Text section:
-- Opening Marker --

A cheap chewing tobacco product in India, popular among children and young people, has made India the world's leader in oral cancer – and the product's spread may pose a worldwide health risk, Bloomberg News reported Nov. 29.
Indian entrepreneurs transformed paan, a 400-year-old tobacco product rolled in betel leaves, into “gutka,” a blend of tobacco, areca nut, and spicy fragrances sold for two cents on street corners across the country. Sales are expected to increase from $4.6 billion in 2004 to twice that amount in 2014.
Paan and gutka are both addictive because of tobacco and areca nut, which the World Health Organization (WHO) says is the fourth-most popular psychoactive ingredient in the world, after alcohol, caffeine, and tobacco. Other ingredients in gutka include additional known carcinogens such as chromium, nickel, arsenic, and tobacco-related nitrosamines, the WHO reported in 2008.
The same year, nearly 70,000 cases of mouth cancer were reported in India; in comparison, 23,000 cases of mouth cancers were reported in the United States.
Gutka is frequently sold near schools. “I have seen many children who started chewing gutka when they were 8 or 10 years old and got cancer in their teens,” said Pankaj Chaturvedi, a surgeon at Tata Memorial Hospital, the largest cancer treatment center in Asia.

-- Closing Marker --

Exercises to complete:
a – Reproduce word for word the part of the gutka article between "Gutka is frequently" and "center in Asia.", inclusive.
b – In the gutka article, what price is gutka sold for on street corners?
c – Write the next part of the gutka article, picking up after its final sentence.
The records have no connection to the gutka article.

Data excerpts:
-- Opening Marker --

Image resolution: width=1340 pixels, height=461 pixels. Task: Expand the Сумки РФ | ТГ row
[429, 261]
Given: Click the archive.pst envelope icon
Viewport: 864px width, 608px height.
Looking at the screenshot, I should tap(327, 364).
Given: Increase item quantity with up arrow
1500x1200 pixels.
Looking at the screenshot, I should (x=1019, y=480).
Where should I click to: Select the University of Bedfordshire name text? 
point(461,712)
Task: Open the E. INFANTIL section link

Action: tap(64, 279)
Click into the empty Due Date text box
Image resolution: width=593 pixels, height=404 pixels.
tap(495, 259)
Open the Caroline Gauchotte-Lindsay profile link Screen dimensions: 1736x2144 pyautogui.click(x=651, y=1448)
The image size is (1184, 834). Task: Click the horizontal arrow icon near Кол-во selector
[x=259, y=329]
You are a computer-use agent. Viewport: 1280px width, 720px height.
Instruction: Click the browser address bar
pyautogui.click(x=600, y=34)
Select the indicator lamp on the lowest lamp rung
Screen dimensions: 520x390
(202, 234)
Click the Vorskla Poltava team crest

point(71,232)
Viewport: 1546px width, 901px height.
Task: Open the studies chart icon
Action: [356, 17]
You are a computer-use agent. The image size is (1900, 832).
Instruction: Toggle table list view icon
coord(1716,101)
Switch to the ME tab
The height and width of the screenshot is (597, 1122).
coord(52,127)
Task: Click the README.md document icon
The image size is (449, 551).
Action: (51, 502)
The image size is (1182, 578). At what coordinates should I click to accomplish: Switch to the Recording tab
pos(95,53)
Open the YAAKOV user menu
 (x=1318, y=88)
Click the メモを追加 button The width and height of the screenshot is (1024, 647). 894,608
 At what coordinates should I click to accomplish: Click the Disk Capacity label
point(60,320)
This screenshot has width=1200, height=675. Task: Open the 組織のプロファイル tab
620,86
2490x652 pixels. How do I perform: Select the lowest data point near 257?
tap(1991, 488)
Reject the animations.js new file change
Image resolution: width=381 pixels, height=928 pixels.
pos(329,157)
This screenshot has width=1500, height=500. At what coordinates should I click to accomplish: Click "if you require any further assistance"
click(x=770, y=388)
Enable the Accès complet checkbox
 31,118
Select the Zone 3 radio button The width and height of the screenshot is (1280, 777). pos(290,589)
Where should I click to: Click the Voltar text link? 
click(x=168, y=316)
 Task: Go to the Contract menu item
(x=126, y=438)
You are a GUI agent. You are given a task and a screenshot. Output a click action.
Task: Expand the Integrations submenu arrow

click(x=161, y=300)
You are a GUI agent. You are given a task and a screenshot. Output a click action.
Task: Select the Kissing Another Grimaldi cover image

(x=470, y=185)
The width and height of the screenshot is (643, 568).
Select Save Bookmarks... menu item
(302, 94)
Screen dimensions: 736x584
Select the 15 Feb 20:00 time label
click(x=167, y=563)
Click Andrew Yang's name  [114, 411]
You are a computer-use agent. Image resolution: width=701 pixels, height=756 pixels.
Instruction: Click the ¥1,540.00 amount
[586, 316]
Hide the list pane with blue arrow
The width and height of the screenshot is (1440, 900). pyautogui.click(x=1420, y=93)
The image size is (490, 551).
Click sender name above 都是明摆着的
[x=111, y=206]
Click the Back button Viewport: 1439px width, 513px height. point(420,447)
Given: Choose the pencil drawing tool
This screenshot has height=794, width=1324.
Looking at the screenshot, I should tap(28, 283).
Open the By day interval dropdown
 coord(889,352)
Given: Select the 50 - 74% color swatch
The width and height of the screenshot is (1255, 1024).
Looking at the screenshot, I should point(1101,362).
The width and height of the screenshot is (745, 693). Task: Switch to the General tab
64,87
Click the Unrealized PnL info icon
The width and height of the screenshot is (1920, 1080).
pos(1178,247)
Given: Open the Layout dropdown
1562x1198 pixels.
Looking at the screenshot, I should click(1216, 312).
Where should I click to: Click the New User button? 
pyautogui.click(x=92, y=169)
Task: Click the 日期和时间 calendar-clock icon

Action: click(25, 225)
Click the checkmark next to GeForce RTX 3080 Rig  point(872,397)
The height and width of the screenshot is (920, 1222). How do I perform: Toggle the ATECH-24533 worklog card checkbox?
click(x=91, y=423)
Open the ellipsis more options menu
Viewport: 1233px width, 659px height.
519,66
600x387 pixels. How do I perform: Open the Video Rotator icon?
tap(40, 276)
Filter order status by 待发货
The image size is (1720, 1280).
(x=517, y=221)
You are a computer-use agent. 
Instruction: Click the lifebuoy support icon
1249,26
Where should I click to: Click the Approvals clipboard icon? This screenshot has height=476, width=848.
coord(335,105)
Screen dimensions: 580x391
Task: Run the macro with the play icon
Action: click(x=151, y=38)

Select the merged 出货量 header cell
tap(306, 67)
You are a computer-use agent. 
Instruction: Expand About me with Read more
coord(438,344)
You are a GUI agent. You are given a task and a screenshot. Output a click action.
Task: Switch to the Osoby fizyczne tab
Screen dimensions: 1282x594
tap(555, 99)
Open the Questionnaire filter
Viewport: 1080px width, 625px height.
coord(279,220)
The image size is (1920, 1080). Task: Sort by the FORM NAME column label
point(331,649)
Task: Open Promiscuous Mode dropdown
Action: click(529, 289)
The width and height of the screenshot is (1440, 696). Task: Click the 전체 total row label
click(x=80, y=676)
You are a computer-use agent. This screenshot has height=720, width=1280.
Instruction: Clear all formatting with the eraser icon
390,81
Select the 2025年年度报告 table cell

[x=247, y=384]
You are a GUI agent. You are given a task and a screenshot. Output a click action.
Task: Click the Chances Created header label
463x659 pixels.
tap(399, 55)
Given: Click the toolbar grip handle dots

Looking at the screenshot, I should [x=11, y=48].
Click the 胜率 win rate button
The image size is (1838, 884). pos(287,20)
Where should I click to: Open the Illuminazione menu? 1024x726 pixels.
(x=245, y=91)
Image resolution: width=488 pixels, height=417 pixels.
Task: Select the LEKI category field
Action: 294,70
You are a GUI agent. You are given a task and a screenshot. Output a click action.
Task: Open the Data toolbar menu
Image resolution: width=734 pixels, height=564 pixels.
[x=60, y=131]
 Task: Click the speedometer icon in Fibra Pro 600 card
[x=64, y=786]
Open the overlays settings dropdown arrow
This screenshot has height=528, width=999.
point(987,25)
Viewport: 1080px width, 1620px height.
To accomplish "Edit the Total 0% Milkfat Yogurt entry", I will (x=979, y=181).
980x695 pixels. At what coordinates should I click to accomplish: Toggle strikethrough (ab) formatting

-- Closing Marker --

Set of answers:
a –
Gutka is frequently sold near schools. “I have seen many children who started chewing gutka when they were 8 or 10 years old and got cancer in their teens,” said Pankaj Chaturvedi, a surgeon at Tata Memorial Hospital, the largest cancer treatment center in Asia.

b – Two cents.

c –
Gutka powder smells spicy and has a gravel-like consistency. As a result, it abrades the lining of the mouth, which speeds up the effects of nicotine and cancerous chemicals, said Dhirendra Sinha in New Dehli, who works for the WHO as a technical officer for tobacco control.
Areca nut causes muscles in the mouth to thicken and become less flexible, leading to oral submucous fibrosis, a pre-cancerous condition that India's Ministry for Health and Family Affairs and the WHO reported in 2004 had become an “epidemic mainly among the youth.” According to Bloomberg News, “[p]atients who previously could grab a sizable chunk of an apple in a single bite are able to open their mouth to just about the size of a grape.”
Experts are concerned that gutka and its effects may become more than a regional health threat. Researchers at the University of British Columbia in Vancouver wrote in a commentary published last year that, “The practice of areca nut chewing and the presence of oral precancerous lesions are spreading from South Asia to the Western countries, with the potential of becoming a major public health issue.”
As smoking bans have spread, tobacco companies like Philip Morris International Inc., Altria Group Inc., and British American Tobacco Plc have turned to smokeless tobacco products and report rising sales worldwide.